WHAT NEEDS TO BE DONE: Each entry must appear in the answer exactly as given.

AVAILABLE RECORDS:
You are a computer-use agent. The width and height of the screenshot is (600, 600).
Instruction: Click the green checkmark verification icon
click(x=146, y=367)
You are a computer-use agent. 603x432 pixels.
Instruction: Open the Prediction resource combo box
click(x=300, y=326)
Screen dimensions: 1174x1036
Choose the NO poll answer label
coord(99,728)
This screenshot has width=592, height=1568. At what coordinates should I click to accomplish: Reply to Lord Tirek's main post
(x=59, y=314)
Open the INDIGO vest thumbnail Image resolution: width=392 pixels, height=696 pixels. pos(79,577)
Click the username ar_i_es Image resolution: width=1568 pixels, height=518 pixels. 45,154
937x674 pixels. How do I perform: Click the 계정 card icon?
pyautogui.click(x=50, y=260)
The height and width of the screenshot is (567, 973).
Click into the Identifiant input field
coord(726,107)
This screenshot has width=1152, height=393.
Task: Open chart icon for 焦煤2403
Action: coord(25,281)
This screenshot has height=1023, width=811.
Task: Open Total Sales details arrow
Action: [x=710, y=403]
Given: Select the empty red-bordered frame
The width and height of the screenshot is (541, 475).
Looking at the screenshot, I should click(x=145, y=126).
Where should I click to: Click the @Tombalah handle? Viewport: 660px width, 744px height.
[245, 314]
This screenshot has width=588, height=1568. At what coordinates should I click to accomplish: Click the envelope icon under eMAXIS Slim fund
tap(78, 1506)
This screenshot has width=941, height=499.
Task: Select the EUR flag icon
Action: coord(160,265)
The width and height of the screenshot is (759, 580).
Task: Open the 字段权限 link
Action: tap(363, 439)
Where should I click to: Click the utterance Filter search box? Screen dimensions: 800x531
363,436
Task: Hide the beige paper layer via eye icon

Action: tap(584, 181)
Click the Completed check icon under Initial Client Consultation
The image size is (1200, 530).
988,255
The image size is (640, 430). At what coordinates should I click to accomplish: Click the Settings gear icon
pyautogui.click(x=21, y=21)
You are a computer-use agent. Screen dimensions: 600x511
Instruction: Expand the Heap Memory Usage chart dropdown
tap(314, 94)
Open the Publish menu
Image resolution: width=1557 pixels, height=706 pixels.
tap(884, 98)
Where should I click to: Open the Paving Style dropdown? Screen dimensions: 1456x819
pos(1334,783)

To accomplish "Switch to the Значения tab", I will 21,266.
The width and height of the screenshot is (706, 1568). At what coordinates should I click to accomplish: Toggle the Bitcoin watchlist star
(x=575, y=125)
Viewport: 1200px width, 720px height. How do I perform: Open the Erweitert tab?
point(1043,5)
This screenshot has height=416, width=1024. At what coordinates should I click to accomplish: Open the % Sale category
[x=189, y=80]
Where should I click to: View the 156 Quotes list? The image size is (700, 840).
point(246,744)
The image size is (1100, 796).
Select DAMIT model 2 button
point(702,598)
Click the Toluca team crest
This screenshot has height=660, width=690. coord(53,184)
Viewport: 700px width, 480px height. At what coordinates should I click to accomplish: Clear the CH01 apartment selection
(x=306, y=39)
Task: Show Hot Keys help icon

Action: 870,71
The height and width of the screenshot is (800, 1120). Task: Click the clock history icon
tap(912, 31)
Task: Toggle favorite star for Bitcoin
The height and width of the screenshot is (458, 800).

RESPONSE:
You are a computer-use agent. The width and height of the screenshot is (600, 600).
Instruction: Click the green checkmark verification icon
click(x=146, y=367)
You are a computer-use agent. 603x432 pixels.
Instruction: Open the Prediction resource combo box
click(x=300, y=326)
Screen dimensions: 1174x1036
Choose the NO poll answer label
coord(99,728)
This screenshot has width=592, height=1568. At what coordinates should I click to accomplish: Reply to Lord Tirek's main post
(x=59, y=314)
Open the INDIGO vest thumbnail Image resolution: width=392 pixels, height=696 pixels. pos(79,577)
Click the username ar_i_es Image resolution: width=1568 pixels, height=518 pixels. 45,154
937x674 pixels. How do I perform: Click the 계정 card icon?
pyautogui.click(x=50, y=260)
The height and width of the screenshot is (567, 973).
Click into the Identifiant input field
coord(726,107)
This screenshot has width=1152, height=393.
Task: Open chart icon for 焦煤2403
Action: coord(25,281)
This screenshot has height=1023, width=811.
Task: Open Total Sales details arrow
Action: [x=710, y=403]
Given: Select the empty red-bordered frame
The width and height of the screenshot is (541, 475).
Looking at the screenshot, I should click(x=145, y=126).
Where should I click to: Click the @Tombalah handle? Viewport: 660px width, 744px height.
[245, 314]
This screenshot has width=588, height=1568. At what coordinates should I click to accomplish: Click the envelope icon under eMAXIS Slim fund
tap(78, 1506)
This screenshot has width=941, height=499.
Task: Select the EUR flag icon
Action: coord(160,265)
The width and height of the screenshot is (759, 580).
Task: Open the 字段权限 link
Action: tap(363, 439)
Where should I click to: Click the utterance Filter search box? Screen dimensions: 800x531
363,436
Task: Hide the beige paper layer via eye icon

Action: tap(584, 181)
Click the Completed check icon under Initial Client Consultation
The image size is (1200, 530).
988,255
The image size is (640, 430). At what coordinates should I click to accomplish: Click the Settings gear icon
pyautogui.click(x=21, y=21)
You are a computer-use agent. Screen dimensions: 600x511
Instruction: Expand the Heap Memory Usage chart dropdown
tap(314, 94)
Open the Publish menu
Image resolution: width=1557 pixels, height=706 pixels.
tap(884, 98)
Where should I click to: Open the Paving Style dropdown? Screen dimensions: 1456x819
pos(1334,783)

To accomplish "Switch to the Значения tab", I will 21,266.
The width and height of the screenshot is (706, 1568). At what coordinates should I click to accomplish: Toggle the Bitcoin watchlist star
(x=575, y=125)
Viewport: 1200px width, 720px height. How do I perform: Open the Erweitert tab?
point(1043,5)
This screenshot has height=416, width=1024. At what coordinates should I click to accomplish: Open the % Sale category
[x=189, y=80]
Where should I click to: View the 156 Quotes list? The image size is (700, 840).
point(246,744)
The image size is (1100, 796).
Select DAMIT model 2 button
point(702,598)
Click the Toluca team crest
This screenshot has height=660, width=690. coord(53,184)
Viewport: 700px width, 480px height. At what coordinates should I click to accomplish: Clear the CH01 apartment selection
(x=306, y=39)
Task: Show Hot Keys help icon

Action: 870,71
The height and width of the screenshot is (800, 1120). Task: Click the clock history icon
tap(912, 31)
Task: Toggle favorite star for Bitcoin
The height and width of the screenshot is (458, 800).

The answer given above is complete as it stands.